The TEDTOFF model may also have implications for research fields other than distraction. For instance, higher task difficulty should abolish (or at least attenuate) incidental learning from information presented in the background environment, as the background information is filtered/suppressed. For example, people have better (incidental) memory of irrelevant words spoken in the background that are related to the current processing intentions (Marsh, Cook, Meeks, Clark-Foos, & Hicks, 2007). Memory of the task-irrelevant words should be abolished with higher task difficulty, particularly in high-WMC individuals. Similarly, when undertaking a visual task in the presence of background sound, people form expectations of future sound events as a result of incidental auditory sequence learning (e.g., Nöstl, Marsh, & Sörqvist, 2012; Parmentier, Elsley, Andrés, & Barceló, 2011). The TEDTOFF model predicts that learning should be abolished when engagement in the visual task increases and suggests that high-WMC individuals may be learning less from the background sound.

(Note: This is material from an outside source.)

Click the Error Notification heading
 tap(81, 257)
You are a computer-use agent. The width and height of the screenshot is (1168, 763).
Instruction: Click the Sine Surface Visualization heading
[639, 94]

Finally, the TEDTOFF model delineates several applied lines of research. One is clinical research. It may, for instance, be used as a framework for understanding distractibility in persons with attentional engagement deficits as in schizophrenia (Reilly, Harris, Khine, Keshavan, & Sweeney, 2007) and ADHD (Gumenyuk et al., 2005) and the model points toward techniques for how to help these individuals overcome distraction. A second area of applied research concerns human factors. Mind-wandering is a major source of accidents (e.g., He, Becic, Lee, & McCarley, 2011), but can be prevented through perceptual load (Forster & Lavie, 2009) and top-down executive control (Kane et al., 2007). The TEDTOFF model provides a framework for understanding how task difficulty manipulations can be used to prevent mind wandering and, in extension, potential accidents. A third field of applied research is the consequences of environmental noise. Noise is a pervasive source of stress and performance decrements (A. Smith, 2012; Szalma & Hancock, 2011) as it impairs many office- and school-related abilities such as writing (Sörqvist, Nöstl, & Halin, 2012a), reading comprehension (Ljung, Sörqvist, & Hygge, 2009; Sörqvist, Halin, & Hygge, 2010), and long-term memory (Hygge, Evans, & Bullinger, 2002; Sörqvist, 2010a). A generally accepted view is that high cognitive load is bad for learning and performance (Sweller, 1994). However, disfluency can sometimes facilitate learning (Diemand-Yauman, Oppenheimer, & Vaughan, 2011) and cognitive load can have other positive effects such as facilitating physiological restoration processes (Bosch et al., 2012). In line with the positive effects of cognitive load, the TEDTOFF model predicts that high cognitive load should facilitate learning, particularly in noisy environments, as higher task difficulty attenuates distraction (Halin et al., 2013). In general, the TEDTOFF model provides a framework for investigating individual differences in desirable difficulties in noisy and potentially distracting environments.